Extracted text
◇ ◇ ◇ ◇
NPR science correspondent Shankar Vedantam the other day did a very nice job in a long story on how the recession may be affecting relationships and divorce. He interviewed me, and in this post I provide the sources for my comments.
The story began with a reference to this paper by Judith Hellerstein and Melinda Sandler Morrill, who find that divorce rates in the last few decades are lower in states with higher unemployment rates. They apply a rigorous set of tests and alternative explanations, and it looks pretty solid. This is tricky because research on couples shows that unemployment increases marital stress and the risk of violence. That’s not necessarily a contradiction, of course, since the research on states doesn’t show the people who are actually unemployed are the ones getting divorced — it could be other people in those states who are not getting divorced (people who fear unemployment, for example).
◇ ◇ ◇ ◇
Stored data
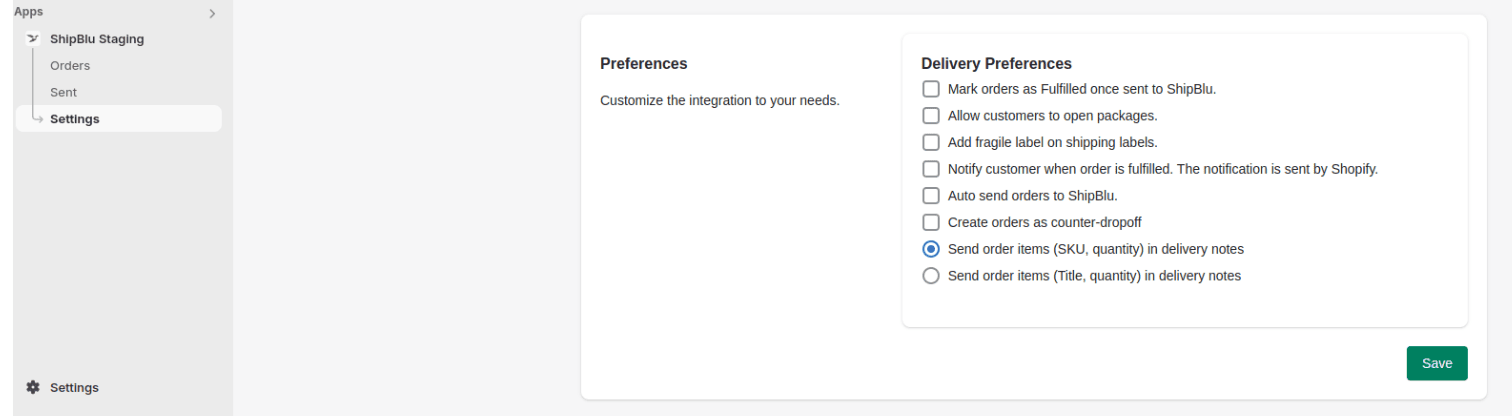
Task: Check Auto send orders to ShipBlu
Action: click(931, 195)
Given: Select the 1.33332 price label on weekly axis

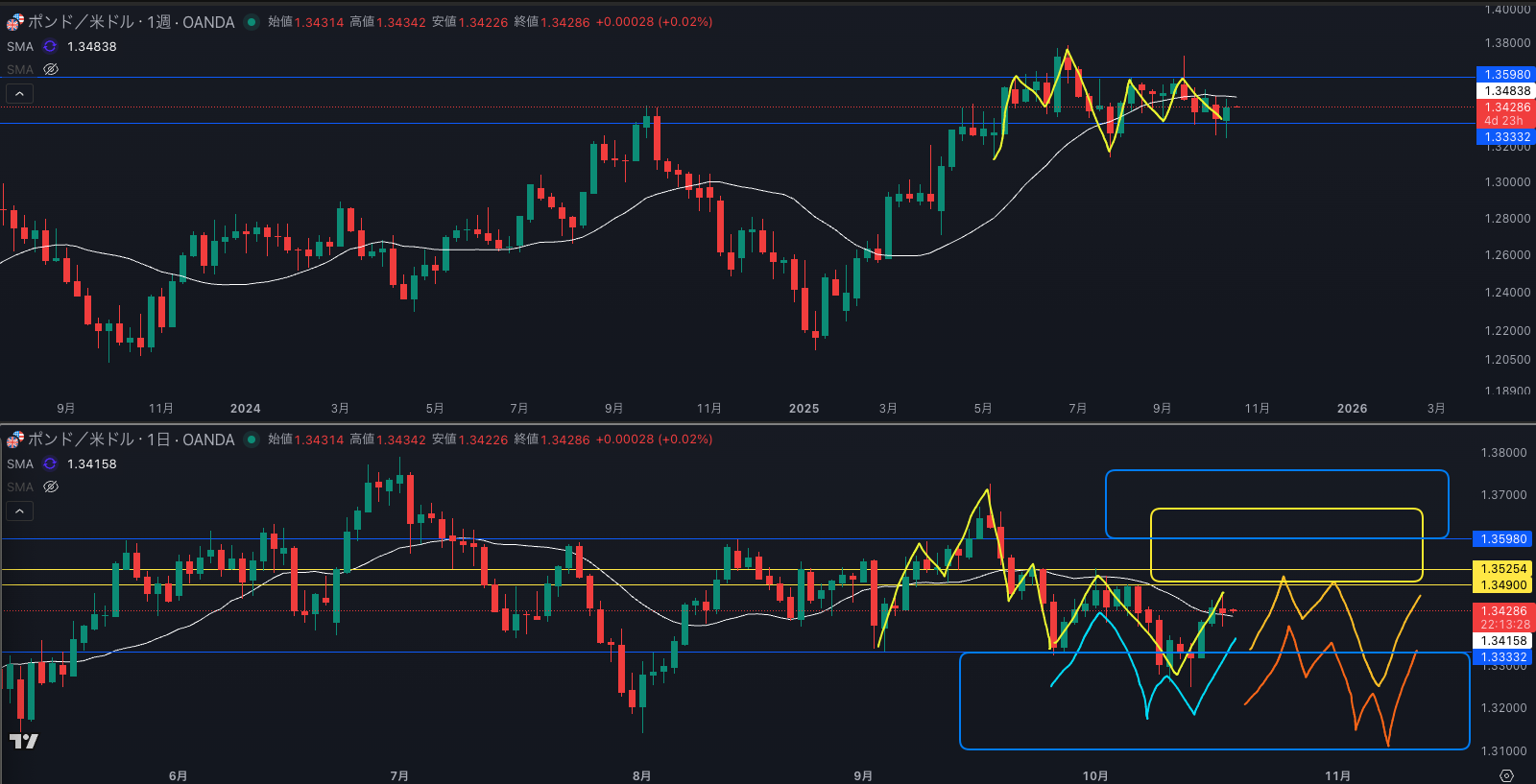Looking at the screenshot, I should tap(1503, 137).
◇ ◇ ◇ ◇
Exercise description
Write out everything in the recession and divorce text above from "The story began" down to "unemployment, for example).".

Finished task
The story began with a reference to this paper by Judith Hellerstein and Melinda Sandler Morrill, who find that divorce rates in the last few decades are lower in states with higher unemployment rates. They apply a rigorous set of tests and alternative explanations, and it looks pretty solid. This is tricky because research on couples shows that unemployment increases marital stress and the risk of violence. That’s not necessarily a contradiction, of course, since the research on states doesn’t show the people who are actually unemployed are the ones getting divorced — it could be other people in those states who are not getting divorced (people who fear unemployment, for example).